Task item -
Which lines below contain "dialog"? Copy every one of them.

### Given information ###

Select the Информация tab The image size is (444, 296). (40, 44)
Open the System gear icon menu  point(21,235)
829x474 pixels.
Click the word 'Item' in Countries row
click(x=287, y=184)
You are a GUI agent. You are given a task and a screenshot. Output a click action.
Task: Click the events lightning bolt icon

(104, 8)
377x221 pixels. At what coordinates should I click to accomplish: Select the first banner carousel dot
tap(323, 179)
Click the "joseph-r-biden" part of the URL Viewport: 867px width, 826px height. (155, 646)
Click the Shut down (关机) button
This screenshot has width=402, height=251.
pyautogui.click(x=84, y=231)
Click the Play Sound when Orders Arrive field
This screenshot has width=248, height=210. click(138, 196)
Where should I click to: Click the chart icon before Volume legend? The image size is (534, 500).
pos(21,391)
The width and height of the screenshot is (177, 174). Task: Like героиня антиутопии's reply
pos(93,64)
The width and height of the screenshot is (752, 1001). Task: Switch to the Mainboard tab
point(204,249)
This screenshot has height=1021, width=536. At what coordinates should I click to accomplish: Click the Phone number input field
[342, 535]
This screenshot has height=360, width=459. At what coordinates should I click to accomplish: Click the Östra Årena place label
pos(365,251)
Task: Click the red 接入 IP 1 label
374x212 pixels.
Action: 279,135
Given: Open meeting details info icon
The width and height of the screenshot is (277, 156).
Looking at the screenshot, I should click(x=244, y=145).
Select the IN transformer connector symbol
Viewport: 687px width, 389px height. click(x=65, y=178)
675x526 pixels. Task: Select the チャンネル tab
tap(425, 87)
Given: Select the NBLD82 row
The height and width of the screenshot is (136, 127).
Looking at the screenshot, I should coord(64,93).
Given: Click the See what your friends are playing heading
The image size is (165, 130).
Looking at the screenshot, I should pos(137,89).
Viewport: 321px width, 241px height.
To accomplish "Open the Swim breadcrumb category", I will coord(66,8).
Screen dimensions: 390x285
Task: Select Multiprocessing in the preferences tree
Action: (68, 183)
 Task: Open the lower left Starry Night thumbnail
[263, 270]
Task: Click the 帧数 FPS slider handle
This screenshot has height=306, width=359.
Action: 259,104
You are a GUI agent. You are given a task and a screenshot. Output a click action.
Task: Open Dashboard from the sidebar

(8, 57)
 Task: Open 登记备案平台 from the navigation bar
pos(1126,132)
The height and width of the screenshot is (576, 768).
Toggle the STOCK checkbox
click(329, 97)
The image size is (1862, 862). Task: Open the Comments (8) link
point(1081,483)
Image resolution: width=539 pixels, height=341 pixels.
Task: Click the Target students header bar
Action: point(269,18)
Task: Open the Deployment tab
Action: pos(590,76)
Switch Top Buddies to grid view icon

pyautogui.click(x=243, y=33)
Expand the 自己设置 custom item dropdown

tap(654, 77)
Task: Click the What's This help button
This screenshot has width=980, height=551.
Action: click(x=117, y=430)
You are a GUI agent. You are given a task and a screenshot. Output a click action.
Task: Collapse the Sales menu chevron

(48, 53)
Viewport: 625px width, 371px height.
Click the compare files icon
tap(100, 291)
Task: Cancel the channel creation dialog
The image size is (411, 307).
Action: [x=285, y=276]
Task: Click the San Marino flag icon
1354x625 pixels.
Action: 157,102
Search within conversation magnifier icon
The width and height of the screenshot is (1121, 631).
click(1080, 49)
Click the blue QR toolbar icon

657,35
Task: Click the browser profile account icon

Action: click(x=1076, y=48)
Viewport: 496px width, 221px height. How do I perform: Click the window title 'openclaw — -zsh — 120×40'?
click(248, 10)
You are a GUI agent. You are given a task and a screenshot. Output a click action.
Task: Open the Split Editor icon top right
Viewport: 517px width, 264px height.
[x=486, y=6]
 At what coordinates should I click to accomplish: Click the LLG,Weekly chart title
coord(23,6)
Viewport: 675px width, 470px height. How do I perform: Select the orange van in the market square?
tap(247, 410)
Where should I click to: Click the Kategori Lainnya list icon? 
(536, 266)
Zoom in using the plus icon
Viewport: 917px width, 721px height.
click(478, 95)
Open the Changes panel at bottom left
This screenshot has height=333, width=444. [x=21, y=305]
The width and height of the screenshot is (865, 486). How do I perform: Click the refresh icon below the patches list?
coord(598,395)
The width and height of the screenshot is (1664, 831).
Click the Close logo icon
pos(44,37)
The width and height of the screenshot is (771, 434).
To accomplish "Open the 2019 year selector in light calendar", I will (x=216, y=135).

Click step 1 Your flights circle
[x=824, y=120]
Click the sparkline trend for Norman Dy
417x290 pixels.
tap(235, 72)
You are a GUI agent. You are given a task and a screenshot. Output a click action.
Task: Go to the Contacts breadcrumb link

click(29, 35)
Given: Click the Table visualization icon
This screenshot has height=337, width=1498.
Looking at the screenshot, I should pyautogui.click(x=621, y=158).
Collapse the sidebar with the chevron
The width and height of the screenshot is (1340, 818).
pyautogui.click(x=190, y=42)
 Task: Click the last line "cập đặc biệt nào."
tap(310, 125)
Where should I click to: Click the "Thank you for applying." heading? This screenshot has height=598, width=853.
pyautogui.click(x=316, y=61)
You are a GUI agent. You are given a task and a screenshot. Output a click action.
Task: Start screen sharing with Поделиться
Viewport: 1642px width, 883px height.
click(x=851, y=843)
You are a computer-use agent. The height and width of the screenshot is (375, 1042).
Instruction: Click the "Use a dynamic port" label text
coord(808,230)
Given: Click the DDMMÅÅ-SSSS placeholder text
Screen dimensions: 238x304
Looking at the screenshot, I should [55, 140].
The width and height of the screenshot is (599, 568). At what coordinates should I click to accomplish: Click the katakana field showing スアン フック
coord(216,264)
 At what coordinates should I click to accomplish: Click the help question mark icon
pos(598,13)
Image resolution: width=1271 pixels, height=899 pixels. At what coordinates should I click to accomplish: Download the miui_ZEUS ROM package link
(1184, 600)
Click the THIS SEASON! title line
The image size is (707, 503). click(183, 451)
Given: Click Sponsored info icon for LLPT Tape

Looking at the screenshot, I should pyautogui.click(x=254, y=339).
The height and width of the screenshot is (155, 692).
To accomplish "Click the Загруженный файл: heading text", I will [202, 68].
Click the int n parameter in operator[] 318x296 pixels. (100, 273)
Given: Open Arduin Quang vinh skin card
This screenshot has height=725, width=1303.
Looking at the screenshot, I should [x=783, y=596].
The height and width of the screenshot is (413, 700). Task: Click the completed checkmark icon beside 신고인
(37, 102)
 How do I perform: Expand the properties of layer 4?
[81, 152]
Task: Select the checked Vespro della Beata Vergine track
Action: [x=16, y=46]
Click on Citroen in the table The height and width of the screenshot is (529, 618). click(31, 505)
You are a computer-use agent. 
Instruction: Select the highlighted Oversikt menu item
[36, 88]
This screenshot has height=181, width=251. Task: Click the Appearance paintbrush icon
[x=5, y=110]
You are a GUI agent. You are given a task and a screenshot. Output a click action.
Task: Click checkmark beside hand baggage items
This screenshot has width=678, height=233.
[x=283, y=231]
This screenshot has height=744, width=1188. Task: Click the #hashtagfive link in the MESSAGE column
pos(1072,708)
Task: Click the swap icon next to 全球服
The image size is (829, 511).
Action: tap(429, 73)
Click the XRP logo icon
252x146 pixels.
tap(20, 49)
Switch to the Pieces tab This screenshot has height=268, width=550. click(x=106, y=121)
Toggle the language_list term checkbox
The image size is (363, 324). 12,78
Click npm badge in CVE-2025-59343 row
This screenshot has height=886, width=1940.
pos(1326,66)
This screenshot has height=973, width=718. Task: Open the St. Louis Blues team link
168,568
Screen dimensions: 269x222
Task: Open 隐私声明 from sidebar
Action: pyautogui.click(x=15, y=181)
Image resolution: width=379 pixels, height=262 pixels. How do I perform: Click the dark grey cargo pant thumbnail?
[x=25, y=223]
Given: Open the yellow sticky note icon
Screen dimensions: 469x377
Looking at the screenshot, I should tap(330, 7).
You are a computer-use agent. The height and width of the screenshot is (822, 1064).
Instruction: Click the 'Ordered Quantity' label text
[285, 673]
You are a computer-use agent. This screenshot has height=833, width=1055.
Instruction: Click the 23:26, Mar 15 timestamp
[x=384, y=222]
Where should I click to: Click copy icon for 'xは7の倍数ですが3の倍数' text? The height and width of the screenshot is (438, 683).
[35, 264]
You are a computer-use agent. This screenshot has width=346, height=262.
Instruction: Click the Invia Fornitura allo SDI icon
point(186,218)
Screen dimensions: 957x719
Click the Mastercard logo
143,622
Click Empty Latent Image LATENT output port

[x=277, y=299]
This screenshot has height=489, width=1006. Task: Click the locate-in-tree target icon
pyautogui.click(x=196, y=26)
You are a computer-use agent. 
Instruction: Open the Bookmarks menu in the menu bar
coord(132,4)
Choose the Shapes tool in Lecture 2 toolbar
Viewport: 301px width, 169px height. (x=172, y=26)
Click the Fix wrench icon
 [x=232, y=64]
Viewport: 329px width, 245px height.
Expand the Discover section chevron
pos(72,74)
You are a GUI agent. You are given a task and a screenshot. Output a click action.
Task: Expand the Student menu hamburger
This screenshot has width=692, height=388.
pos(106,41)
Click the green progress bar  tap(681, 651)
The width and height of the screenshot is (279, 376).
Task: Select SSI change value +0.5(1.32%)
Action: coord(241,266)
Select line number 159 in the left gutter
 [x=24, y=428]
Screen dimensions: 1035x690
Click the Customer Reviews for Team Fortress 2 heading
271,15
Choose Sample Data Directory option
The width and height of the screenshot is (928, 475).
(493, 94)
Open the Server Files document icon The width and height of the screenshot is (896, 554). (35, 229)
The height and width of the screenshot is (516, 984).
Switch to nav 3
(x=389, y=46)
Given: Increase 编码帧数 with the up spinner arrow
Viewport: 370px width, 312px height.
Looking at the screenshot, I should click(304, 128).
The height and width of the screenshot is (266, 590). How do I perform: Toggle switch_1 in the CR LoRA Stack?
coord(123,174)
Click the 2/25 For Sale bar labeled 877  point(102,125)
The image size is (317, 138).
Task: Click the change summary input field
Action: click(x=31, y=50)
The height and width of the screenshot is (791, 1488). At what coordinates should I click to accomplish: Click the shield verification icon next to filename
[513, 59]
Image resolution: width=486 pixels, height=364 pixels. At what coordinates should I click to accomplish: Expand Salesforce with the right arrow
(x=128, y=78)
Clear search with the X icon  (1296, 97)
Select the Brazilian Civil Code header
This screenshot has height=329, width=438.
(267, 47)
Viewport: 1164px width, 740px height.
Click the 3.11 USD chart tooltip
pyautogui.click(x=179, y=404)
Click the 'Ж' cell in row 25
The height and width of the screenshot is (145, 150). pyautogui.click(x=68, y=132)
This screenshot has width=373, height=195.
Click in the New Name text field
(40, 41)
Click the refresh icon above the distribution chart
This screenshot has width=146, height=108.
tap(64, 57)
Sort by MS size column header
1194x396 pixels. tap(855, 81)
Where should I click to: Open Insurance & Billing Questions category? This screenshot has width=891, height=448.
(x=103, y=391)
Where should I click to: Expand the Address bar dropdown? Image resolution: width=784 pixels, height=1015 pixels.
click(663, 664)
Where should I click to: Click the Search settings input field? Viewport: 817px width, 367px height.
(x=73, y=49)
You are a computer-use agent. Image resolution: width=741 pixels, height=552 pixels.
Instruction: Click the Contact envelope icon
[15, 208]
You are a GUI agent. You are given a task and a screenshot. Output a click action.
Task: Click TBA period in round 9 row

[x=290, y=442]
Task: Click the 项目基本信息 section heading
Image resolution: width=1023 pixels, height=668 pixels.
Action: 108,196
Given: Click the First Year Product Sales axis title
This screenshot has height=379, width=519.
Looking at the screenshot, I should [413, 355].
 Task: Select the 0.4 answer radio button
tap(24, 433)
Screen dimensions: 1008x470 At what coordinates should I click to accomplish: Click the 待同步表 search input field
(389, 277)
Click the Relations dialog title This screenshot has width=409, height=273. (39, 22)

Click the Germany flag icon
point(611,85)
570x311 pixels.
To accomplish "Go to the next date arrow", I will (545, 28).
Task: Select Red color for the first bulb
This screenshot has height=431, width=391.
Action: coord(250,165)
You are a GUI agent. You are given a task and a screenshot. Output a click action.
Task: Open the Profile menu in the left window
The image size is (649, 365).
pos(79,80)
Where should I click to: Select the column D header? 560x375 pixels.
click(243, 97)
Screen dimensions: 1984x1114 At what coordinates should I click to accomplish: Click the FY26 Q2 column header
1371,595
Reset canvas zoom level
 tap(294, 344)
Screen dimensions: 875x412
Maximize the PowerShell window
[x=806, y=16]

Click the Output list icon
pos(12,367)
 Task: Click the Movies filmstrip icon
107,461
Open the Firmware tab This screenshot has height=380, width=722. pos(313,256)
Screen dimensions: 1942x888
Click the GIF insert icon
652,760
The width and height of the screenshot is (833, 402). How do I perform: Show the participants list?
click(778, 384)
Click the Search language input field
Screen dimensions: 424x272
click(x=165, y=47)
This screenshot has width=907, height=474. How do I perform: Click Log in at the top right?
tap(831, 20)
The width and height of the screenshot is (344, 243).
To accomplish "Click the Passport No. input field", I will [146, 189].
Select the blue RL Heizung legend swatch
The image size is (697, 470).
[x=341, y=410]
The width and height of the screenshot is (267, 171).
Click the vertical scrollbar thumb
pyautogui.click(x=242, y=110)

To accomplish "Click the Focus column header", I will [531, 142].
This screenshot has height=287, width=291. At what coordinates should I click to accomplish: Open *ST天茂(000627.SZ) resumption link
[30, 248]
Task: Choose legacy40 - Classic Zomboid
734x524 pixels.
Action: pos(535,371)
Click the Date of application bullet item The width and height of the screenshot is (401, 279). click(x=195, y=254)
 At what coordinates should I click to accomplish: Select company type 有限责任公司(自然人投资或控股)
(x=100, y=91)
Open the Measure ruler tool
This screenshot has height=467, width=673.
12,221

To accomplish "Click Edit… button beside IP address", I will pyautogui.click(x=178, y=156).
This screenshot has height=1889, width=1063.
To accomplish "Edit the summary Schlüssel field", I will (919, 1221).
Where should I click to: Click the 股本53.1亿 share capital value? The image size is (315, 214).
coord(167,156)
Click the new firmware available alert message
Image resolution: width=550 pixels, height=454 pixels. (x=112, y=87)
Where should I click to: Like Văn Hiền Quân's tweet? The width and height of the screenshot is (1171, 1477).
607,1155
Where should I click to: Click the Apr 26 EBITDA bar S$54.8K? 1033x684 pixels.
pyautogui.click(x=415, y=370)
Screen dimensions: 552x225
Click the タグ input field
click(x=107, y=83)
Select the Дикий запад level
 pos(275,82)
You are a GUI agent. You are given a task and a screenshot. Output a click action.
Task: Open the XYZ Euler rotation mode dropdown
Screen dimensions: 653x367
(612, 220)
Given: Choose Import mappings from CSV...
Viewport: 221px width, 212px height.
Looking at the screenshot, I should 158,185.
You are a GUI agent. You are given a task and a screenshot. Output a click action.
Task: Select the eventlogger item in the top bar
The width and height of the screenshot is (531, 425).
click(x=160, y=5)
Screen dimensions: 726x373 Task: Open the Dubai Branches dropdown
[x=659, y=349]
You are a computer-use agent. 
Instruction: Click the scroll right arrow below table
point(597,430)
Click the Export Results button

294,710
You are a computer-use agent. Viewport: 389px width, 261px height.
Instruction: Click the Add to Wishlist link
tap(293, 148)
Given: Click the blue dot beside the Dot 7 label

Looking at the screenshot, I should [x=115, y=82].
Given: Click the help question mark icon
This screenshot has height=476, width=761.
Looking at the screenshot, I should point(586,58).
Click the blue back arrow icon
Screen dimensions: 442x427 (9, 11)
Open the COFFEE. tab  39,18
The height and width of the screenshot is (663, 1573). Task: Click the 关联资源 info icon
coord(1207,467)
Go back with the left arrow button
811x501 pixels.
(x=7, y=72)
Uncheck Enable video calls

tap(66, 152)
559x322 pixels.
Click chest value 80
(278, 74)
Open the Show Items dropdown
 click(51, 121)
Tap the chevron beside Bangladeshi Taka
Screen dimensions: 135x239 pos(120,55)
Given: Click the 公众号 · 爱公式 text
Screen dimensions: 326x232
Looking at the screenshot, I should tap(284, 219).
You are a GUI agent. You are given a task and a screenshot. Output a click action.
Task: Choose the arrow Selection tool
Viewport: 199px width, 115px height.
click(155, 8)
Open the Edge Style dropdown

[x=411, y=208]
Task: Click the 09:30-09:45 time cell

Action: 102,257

###

Exercise response -
Task: Cancel the channel creation dialog
Click the Relations dialog title This screenshot has width=409, height=273. (39, 22)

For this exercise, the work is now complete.